Our Point of View
May 8, 2008
Kaiser Permanente Members Receive Inappropriate Bills from Non-Kaiser Permanente Hospitals in Southern California
Kaiser Permanente members in Southern California may have received a letter within the last week from a non-Kaiser Permanente hospital demanding payment for treatment services. We want our members to know what we are doing about these inappropriate bills, since we can understand why this letter would cause concern and confusion.
The letters are from: Chino Valley Medical Center, Desert Valley Hospital, Huntington Beach Hospital, La Palma Intercommunity Hospital, Montclair Hospital Medical Center, Paradise Valley Hospital, Sherman Oaks Hospital, and West Anaheim Medical Center.
We are deeply concerned that the owner of these hospitals, a company called Prime Healthcare, has chosen to put patients in the middle of an ongoing business dispute that is more appropriately handled between Prime and Kaiser Permanente.
Kaiser Permanente has been working to resolve payment differences with Prime for over a year regarding services provided by Prime's facilities to KP members. Prime has brought five lawsuits against KP, and those cases are now pending. Instead of waiting for the courts to resolve these lawsuits, Prime is now going around the judicial system to try to directly collect amounts from patients. There are several thousand KP members who have received care at a Prime hospital emergency room at some point over the past two years, and during the first week of May 2008, many of those patients received a letter stating they needed to ‘pay now' or have the nonpayment reported to credit agencies.
These letters sent by Prime Healthcare are inappropriate, reprehensible, and unnecessarily scaring patients. We will do whatever is necessary to protect our members, and we are taking every possible step to prevent Prime from inappropriately seeking payment from our members or unfairly attacking our members' credit ratings. Here is what we are doing to protect our members and their credit ratings:
- We are immediately sending cease and desist letters to Prime.

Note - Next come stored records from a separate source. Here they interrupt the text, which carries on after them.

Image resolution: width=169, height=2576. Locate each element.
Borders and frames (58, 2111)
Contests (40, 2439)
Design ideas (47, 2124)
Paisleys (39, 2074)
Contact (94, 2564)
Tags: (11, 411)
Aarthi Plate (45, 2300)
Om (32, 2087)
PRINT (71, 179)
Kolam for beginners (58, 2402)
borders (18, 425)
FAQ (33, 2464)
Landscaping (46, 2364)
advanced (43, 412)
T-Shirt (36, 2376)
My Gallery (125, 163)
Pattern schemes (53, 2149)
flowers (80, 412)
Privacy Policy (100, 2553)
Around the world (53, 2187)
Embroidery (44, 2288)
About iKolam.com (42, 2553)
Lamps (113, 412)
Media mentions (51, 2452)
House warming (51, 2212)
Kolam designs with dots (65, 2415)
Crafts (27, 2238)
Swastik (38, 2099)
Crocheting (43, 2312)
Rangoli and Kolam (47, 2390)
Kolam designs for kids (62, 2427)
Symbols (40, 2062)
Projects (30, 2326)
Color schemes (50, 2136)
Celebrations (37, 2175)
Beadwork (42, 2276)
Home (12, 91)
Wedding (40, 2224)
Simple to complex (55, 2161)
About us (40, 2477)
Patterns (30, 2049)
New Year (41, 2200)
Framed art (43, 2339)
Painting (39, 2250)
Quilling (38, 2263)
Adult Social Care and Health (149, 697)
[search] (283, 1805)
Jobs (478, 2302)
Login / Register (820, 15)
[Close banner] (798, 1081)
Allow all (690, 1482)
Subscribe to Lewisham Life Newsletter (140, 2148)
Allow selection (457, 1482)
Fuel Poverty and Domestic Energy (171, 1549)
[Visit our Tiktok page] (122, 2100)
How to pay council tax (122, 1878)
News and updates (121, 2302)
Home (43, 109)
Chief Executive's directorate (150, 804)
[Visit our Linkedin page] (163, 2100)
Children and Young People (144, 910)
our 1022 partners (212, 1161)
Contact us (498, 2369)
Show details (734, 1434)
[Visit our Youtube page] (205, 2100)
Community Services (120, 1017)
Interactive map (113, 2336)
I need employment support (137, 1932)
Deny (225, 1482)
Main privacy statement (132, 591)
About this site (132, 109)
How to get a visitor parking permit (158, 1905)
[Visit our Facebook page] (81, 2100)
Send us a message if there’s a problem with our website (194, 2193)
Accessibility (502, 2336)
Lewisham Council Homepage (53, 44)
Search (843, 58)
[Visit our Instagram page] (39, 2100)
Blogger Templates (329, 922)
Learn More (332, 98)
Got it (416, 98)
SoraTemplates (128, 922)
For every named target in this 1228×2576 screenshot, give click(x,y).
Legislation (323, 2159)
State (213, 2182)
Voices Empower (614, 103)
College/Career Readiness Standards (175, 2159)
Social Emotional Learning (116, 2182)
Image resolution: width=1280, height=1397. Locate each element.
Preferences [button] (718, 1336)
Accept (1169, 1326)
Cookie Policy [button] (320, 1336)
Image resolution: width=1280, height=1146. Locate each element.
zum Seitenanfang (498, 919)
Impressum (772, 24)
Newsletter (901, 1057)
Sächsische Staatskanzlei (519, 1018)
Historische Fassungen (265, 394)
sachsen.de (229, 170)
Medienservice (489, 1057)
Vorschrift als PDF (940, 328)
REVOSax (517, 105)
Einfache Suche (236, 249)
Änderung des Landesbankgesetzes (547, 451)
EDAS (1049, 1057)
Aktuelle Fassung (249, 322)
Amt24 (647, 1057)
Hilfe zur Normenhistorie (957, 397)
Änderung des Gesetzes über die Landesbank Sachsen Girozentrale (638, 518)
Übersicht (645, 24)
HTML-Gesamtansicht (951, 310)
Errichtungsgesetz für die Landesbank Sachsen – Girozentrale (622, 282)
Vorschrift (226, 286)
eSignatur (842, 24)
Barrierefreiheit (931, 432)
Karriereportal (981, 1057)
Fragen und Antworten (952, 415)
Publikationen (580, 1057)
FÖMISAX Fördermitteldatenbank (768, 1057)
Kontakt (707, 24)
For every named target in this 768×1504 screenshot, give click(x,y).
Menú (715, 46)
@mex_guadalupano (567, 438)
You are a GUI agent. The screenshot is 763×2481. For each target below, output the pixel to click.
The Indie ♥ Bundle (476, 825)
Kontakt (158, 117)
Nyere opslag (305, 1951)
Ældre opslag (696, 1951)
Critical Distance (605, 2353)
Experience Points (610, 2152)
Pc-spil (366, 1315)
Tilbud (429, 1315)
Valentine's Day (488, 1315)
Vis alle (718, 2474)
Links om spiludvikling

- Unless Prime commits to not carry through on its financial threat to our members, we are going to court in the next few days to ask the courts to intervene and protect our members from this inappropriate effort to collect these amounts.
- We are calling our members, starting today, to inform them about the steps we are taking, we are also sending letters, and we have set up a special hotline for our members to call and receive the latest information.
- We are sending letters to KP members who have received services from Prime, informing them that we are taking steps to protect them from Prime's actions.
- We are also prepared to help our members act on their own behalf to stop Prime's inappropriate collections processes.
Disputes over reimbursement are common in the healthcare industry, and best resolved as are other business disputes: between the two organizations through good faith mediation and arbitration, and through the courts if necessary. Part of how Prime operates is to cancel all payment contracts from health plans, a move which sets up these kinds of disputes over payment. These patients came to a Prime Healthcare-owned hospital seeking emergency medical care, and these patients now find themselves being put in the middle of this dispute created by Prime.
One reason for the disputes about payment is that Prime often charges patients at levels higher than other community levels. For example, in Prime's Desert Valley hospital, costs for drug-eluting stents increased from $16,000 in 2005 to $63,900 in 2006. A comparison of other Southern California hospitals by the CA Office of Statewide Health Planning and Development found no other hospital charging more than $14,260 for a drug-eluting stent. The same ChargeMaster data shows costs for a one-day use of a mechanical ventilator went up from $256 in 2005 to $6,144 in 2006, an increase of over 2,000 percent in one year. Costs for a urine drug screen went from $38 in 2005 to $134 in 2006, an increase of over 250 percent. Kaiser Permanente has already paid Prime Healthcare Services more than $18 million for services in 2007 alone. Prime is now seeking over $25 million more. Once the disagreement with Prime is determined by the courts, Kaiser Permanente will pay the proper amounts, as determined by the courts, to settle these claims.
Additionally, Prime's hospitals have refused to notify Kaiser Permanente when our patients arrive at a Prime facility, which is a violation of the law. We expect every non-Kaiser Permanente hospital that sees our members in their ERs to medically screen and stabilize our members' medical condition as required by law. We have a system for prompt doctor-to-doctor telephone consultation between Kaiser Permanente physicians and community physicians. This consultation allows Kaiser Permanente physicians to provide relevant information from the member's medical record to the non-Kaiser Permanente providers to help them treat our members effectively. Kaiser Permanente pays more than $1.2 billion each year to non-Kaiser Permanente hospitals in California for emergency and related care received by our members. Unlike the vast majority of hospitals in California, Prime Healthcare hospitals do not take advantage of the critical patient information that Kaiser Permanente can provide to physicians treating patients in emergency situations.
Prime Healthcare's hospitals are wrongly attempting to collect funds that either will be paid by Kaiser Permanente (upon resolution of these cases) or rendered unnecessary by the court's rulings. If you received one of these letters as a Kaiser Permanente member, please let us know by calling our member services department, providing us with a copy of the letter, and we will keep you informed of our actions to prevent this wrong-headed effort by Prime Healthcare.